### Source extract
Title: Joys of the night
Post by Ungweliante on May 19^th, 2008, 9:52pm

It's 04:38 in the night and I'm up. Yeah, another attack. I just tried 100% oxygen administered through a high-quality CH mask I ordered all the way from Denmark at 10 liters / minute and it did absolutely nothing for the attack.

I've also been munching 120 mg of verapamil per day, which led to incredible bloating and constipation and had to be discontinued. 9mg of melatonin before bed did absolutely nothing for the attacks either. Current treatment is 1200mg of valproic acid per day, at two 600mg doses...and the effect is, you guessed it, nada, zero, zilch, nothing. Been taking it since 12th of this month, 900mg per day since 6th day and 600mg since 26th of last month. I mentioned lithium to the neuro I've been seeing and he seemed kinda apprehensive. Apparently it's "bad stuff". At least the neuro is really sweet, and would prolly prescribe it, if really necessary.

So far the -only- thing which is helping is steroids. I seriously need to find something that works. I really really do. Like perhaps stop eating and sleeping, seeing as those two things seem to be major triggers for these attacks?

...sigh. I hope I didn't depress anyone with this.

### Exercises to complete
- A) Copy the forum post about the night attacks word for word, from "I've also been" to "for these attacks?".
- B) Carry on the forum post about the night attacks, starting right after its last sentence.

### Data supplied
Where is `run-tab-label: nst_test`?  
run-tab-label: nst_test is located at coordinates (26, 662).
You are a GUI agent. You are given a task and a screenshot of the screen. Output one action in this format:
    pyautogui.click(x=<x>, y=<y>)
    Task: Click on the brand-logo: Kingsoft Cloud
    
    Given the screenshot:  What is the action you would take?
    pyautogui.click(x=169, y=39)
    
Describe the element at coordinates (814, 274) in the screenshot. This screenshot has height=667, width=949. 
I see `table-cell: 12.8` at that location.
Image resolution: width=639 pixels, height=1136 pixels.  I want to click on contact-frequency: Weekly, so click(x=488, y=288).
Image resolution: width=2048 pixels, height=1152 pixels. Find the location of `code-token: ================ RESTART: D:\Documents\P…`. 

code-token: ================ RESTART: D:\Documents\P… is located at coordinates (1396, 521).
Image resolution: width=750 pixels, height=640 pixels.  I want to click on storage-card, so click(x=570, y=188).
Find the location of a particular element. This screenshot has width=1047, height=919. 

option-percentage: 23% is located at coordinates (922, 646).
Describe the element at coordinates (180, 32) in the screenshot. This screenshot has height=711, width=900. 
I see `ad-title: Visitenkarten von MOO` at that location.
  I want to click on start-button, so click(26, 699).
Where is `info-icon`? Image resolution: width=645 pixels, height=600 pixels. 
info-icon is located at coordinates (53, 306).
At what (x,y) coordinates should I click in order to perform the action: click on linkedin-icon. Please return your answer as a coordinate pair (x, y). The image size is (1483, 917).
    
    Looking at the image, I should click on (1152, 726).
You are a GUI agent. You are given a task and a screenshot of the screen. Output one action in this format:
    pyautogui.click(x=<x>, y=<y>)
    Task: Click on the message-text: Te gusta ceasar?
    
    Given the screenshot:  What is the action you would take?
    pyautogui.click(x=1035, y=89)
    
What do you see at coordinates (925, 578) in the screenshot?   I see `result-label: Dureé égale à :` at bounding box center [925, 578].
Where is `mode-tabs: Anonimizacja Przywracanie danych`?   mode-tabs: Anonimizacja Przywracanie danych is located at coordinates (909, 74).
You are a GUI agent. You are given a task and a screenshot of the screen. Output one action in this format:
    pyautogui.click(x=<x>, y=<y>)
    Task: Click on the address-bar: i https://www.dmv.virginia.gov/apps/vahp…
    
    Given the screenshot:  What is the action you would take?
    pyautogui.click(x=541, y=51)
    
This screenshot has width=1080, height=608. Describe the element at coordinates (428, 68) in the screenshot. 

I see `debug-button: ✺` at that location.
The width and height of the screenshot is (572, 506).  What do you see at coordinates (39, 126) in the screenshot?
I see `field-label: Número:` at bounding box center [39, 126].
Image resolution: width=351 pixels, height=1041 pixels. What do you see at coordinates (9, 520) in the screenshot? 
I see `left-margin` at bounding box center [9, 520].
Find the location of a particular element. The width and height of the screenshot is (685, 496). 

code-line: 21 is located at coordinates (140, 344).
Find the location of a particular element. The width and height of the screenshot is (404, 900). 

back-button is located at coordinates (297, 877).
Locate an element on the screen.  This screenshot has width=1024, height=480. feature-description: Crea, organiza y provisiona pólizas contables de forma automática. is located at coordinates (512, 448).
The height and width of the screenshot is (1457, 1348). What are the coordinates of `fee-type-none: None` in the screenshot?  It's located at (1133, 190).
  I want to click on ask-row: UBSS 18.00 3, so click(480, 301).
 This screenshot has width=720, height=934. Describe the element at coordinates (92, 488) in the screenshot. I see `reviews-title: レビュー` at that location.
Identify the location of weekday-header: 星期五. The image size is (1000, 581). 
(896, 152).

### Answers by item number
- A)
I've also been munching 120 mg of verapamil per day, which led to incredible bloating and constipation and had to be discontinued. 9mg of melatonin before bed did absolutely nothing for the attacks either. Current treatment is 1200mg of valproic acid per day, at two 600mg doses...and the effect is, you guessed it, nada, zero, zilch, nothing. Been taking it since 12th of this month, 900mg per day since 6th day and 600mg since 26th of last month. I mentioned lithium to the neuro I've been seeing and he seemed kinda apprehensive. Apparently it's "bad stuff". At least the neuro is really sweet, and would prolly prescribe it, if really necessary.

So far the -only- thing which is helping is steroids. I seriously need to find something that works. I really really do. Like perhaps stop eating and sleeping, seeing as those two things seem to be major triggers for these attacks?

- B)
Rosa

Title: Re: Joys of the night
Post by Brew on May 19^th, 2008, 9:59pm

on 05/19/08 at 21:52:00, Ungweliante wrote:

I mentioned lithium to the neuro I've been seeing and he seemed kinda apprehensive. Apparently it's "bad stuff".

Then your neuro is a sweet idiot. You should give it a try. Either by itself or in combination with verapamil. Many here have found it to be a magic bullet, myself included.

Title: Re: Joys of the night
Post by barry_sword on May 19^th, 2008, 10:47pm

Hi, and sorry you are getting hit. This is just me but I needed 480 mg Verapamil daily, the lower doses did nothing, but my CH's backed off once I went to 480 mg daily.

I hope you find what work's for you, and the o2 must be taken at the very first sign of an on-coming hit, and at 15 LPM to saturate your system ASAP!

With Verapamil, you will need a fibre cereal, trust me on that one. Keeps all moving. ;)

Barry :)

Title: Re: Joys of the night
Post by mezza on May 19^th, 2008, 11:58pm

Hey

sorry you're still suffering! I hate that uncontrollable kind of feeling-

I too like barry had to increase my verapamil to get the desired effect. I take 660 mg a day. I am now tapering off the bedtime dose - and still no hits ( had some shadows last week but none this week)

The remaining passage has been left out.